THE idea that bad news is the most interesting and gets all the best headlines must be a welcome maxim to many rugby league fans.

Think about it.

On Saturday, we got the sort of Challenge Cup final most of us have been demanding; tough, exciting with a nail-biting finish and an historic result that made the game the lead sports news item on the BBC.

Catalan Dragons, a team some members of the rugby league “family” would rather not have around, had defied the odds and toppled Warrington Wolves.

The club that, just a year ago, came within 80 minutes of relegation and possible extinction had defied all the odds.

Yet one of the biggest talking points among the twittering classes was the size of the crowd and the number of shiny red seats that were empty.

There are so many rugby league fans obsessed with crowd figures that if they all bothered to turn up Wembley Stadium would not be big enough to hold them.

The official attendance of 50,276 – bettered on Saturday only by Premier League crowds at Arsenal and Liverpool – even prompted the ridiculous suggestion that the RFL should ditch Wembley as a Challenge Cup Final venue and move to another London venue.

There has been a variety of reasons given for the low figure, ranging from poor marketing, Bank Holiday weekend, Euston Station’s closure, the Dragons bringing only 5,000 fans from Perpignan - even the price of a pint.

Judging by the tears of joy among the players and fans – a soppy lot, aren’t they, the French? – this was an occasion to savour and to blazes with the doom merchants who would prefer to count empty seats than enjoy their sport.

However, half-empty Wembley was not the only place to find tales of woe.

For a whole week, the sports pages have been filled with speculation on the Old Trafford future of Jose Mourinho.

‘BATTLE TEARING UNITED APART’ was probably the most dramatic of the Sunday headlines, with talk of crisis, Jose and executive vice-chairman Ed Woodward at loggerheads, interference from former players such as Gary Neville and Paul Scholes, and Paul Pogba’s admission that the defeat at Brighton and Hove Albion was all down to his team having the wrong attitude.

The season is three games old and already managers Mourinho and West Ham’s Manuel Pellegrini are coming in for stick; Arsenal star Mesut Ozil is out of action “with a cold”, and Celtic and Manchester City are not top of their leagues.

Cheer up, there is plenty of good news about if you look hard enough.
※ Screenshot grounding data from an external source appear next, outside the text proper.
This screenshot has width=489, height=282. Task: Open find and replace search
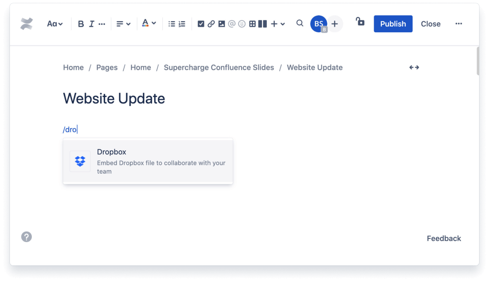(300, 23)
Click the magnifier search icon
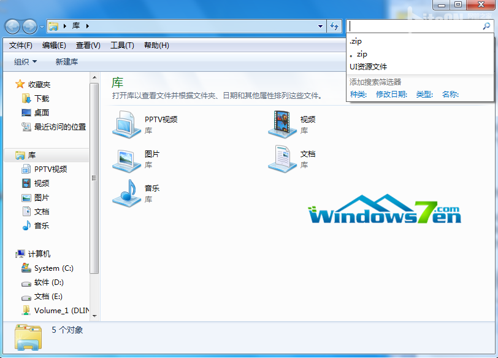 (x=486, y=26)
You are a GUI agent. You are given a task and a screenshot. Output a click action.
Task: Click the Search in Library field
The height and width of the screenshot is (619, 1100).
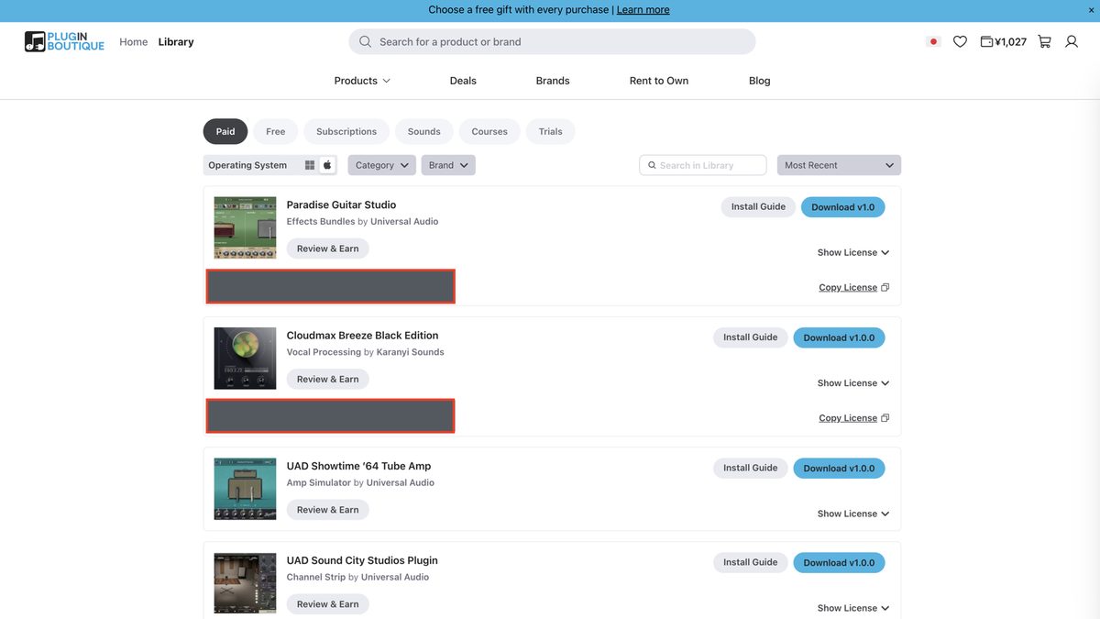[703, 165]
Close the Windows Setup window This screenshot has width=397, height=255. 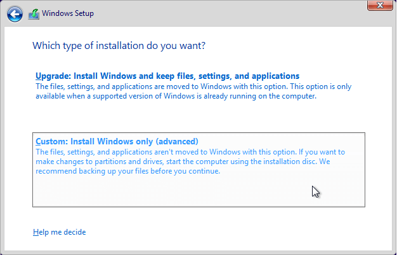pyautogui.click(x=379, y=5)
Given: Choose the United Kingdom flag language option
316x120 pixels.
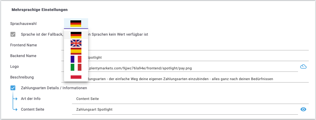Looking at the screenshot, I should tap(76, 43).
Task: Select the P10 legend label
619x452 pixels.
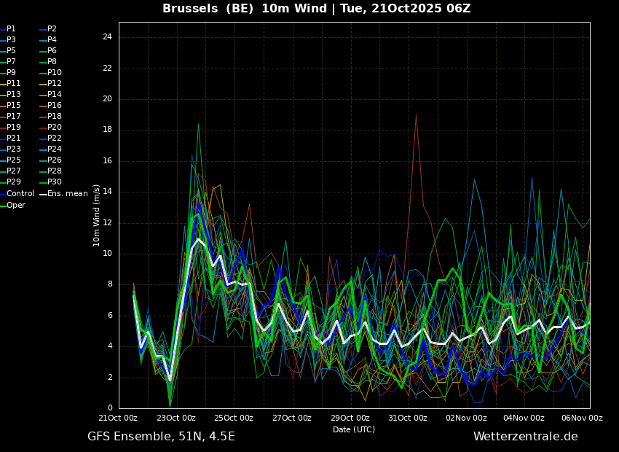Action: coord(55,73)
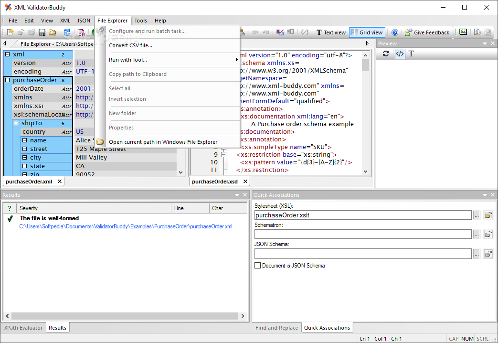Switch to XPath Evaluator tab
The height and width of the screenshot is (343, 498).
24,328
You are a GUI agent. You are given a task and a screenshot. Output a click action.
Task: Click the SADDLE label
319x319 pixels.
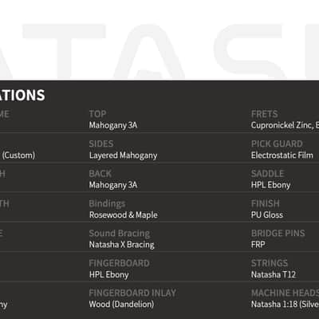point(267,174)
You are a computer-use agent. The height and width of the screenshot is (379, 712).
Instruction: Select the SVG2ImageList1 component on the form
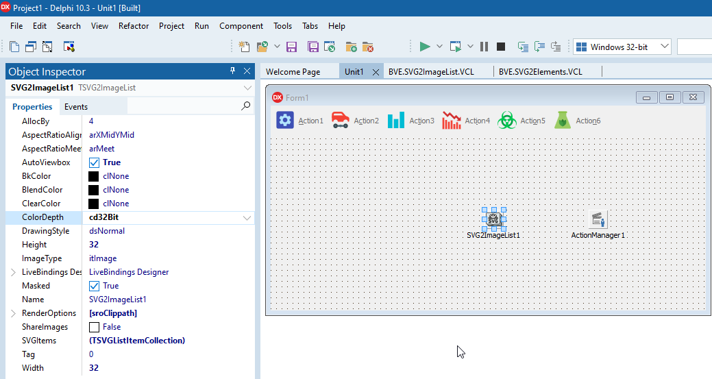(493, 219)
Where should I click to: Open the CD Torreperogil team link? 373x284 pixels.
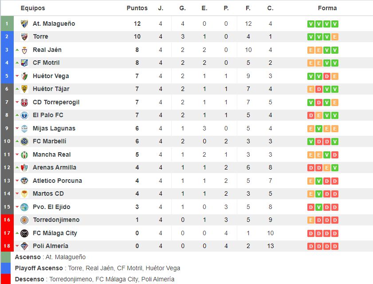pos(56,103)

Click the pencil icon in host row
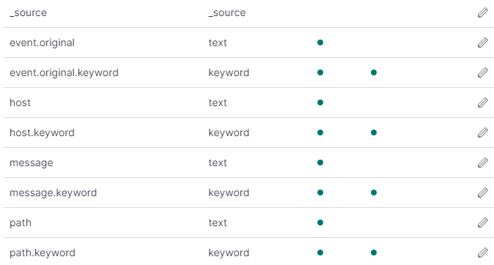(x=483, y=102)
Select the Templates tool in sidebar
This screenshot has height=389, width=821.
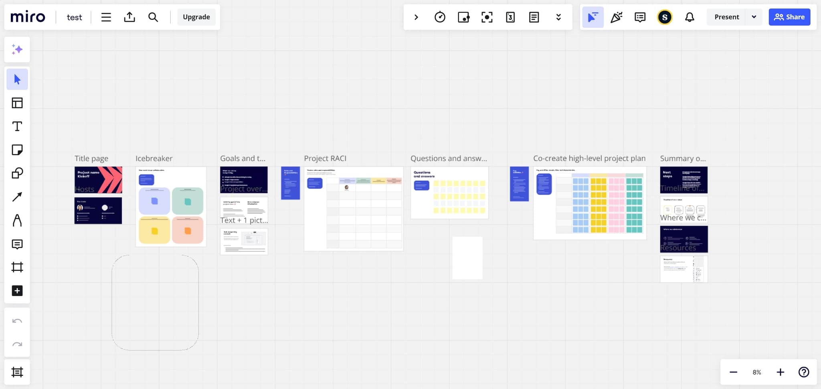point(17,103)
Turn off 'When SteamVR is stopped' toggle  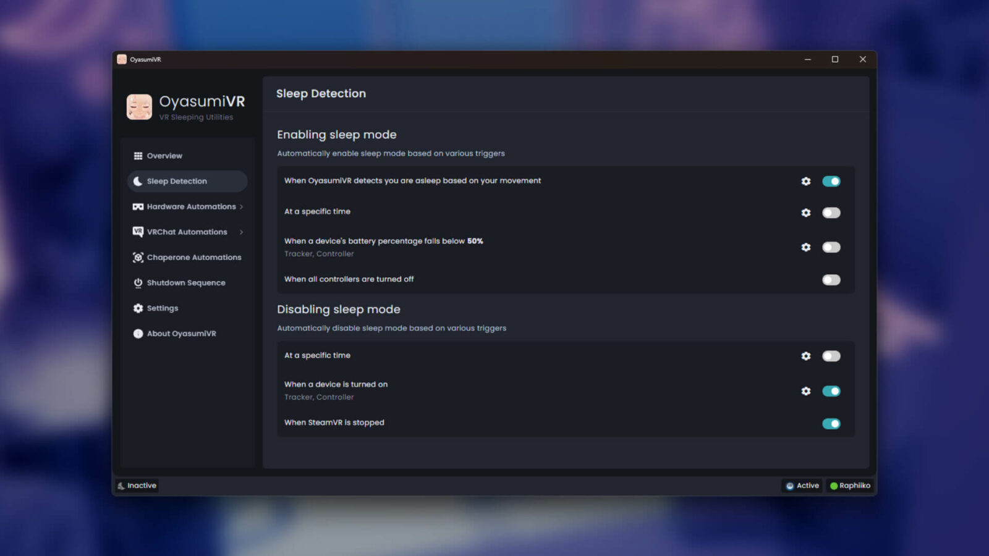(831, 424)
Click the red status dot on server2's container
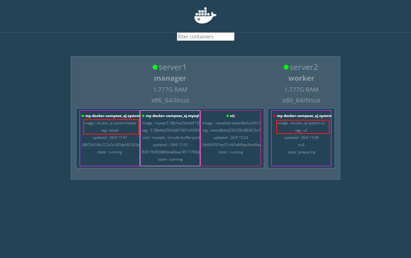The height and width of the screenshot is (258, 411). 274,116
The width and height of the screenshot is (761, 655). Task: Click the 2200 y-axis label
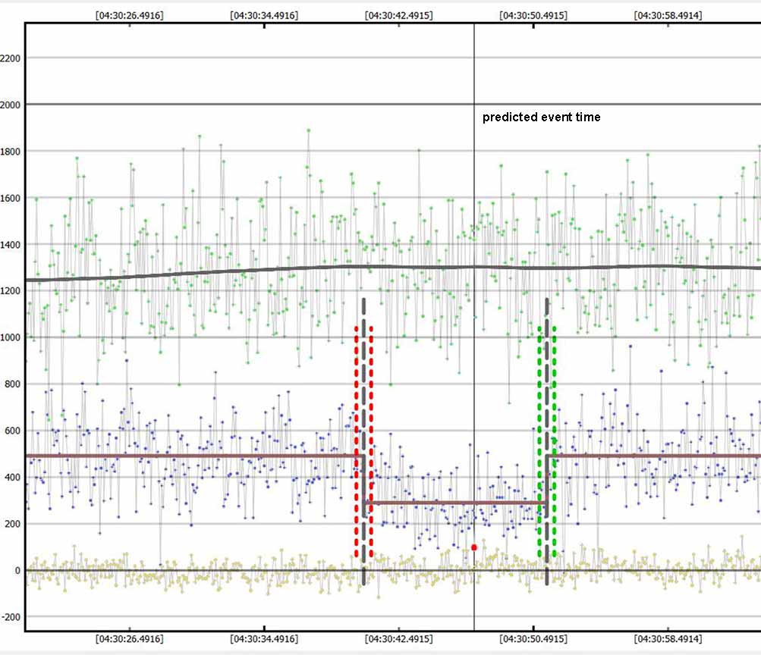(x=11, y=58)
Watford are joint-top of the Premier League.

The Mail:

IT is amazing how a simple misprint can shatter your dreams.

Just when you thought things could not get any worse, they do – especially if you are a supporter of Fort William.

I did promise to keep you up to date on the latest trials and tribulations of The Fort, the Highland League’s least successful club.

After scouring my Sunday paper there it was in black and white: Fort William 2 Formartine United 0.

They had broken their duck against the team second in the league.

Victory at last, except it wasn’t. That nought should have been an eight.

And to make things even worse for the club, they are not only bottom of the league but they have also been docked nine points for fielding an unregistered player on three occasions, leaving them needing three wins just to get them back to zero.

Nearby Ben Nevis must look like a gentle uphill stroll compared with the mountain Fort William FC have to climb. Even a combination of Pep Guardiola and Jurgen Klopp would find the job too daunting.

The Mail:

ONE of them is said to be the first sportsman to earn more than a billion dollars, the other is reported to pick up a not-too-shabby $51million a year.

So a $9million pay day is little more than small change in the heady world of golf’s biggest box office attractions.

Tiger Woods, 42 – without a win since 2013 – and Phil Mickelson, 48 – with just one success in the same five years – are about to go head-to-head in a winner-takes-all challenge in Las Vegas in November.

It’s a pay-to-view event at the Shadow Creek Golf Club and is being hyped as the match to boost golf’s popularity among the young – with the players’ combined age of 90? – but in truth it is nothing of the sort, just as almost every boxing title bout is not ‘The Fight of The Century’.

Remember, these two have not exactly been bosom buddies down the years, but don’t expect sparks to fly or clubs to be hurled.

It will all be very calm and dignified and, unless I’m way off, pretty boring.

Four or more hours of watching the same two players tread the fairways is not your average golf viewers idea of good TV, especially two who are well past their best.

Golf events on TV are all about jumping from hole to hole, fairway to bunker to keep up with the leader board – not a two-man race with nobody else involved.

And this is a matchplay event, so even the winner may not have to burn up the course to pick up the $9million pin money.

If Tiger and Phil are still the biggest draw in the game even at their age, then isn’t that a problem for golf that needs to face?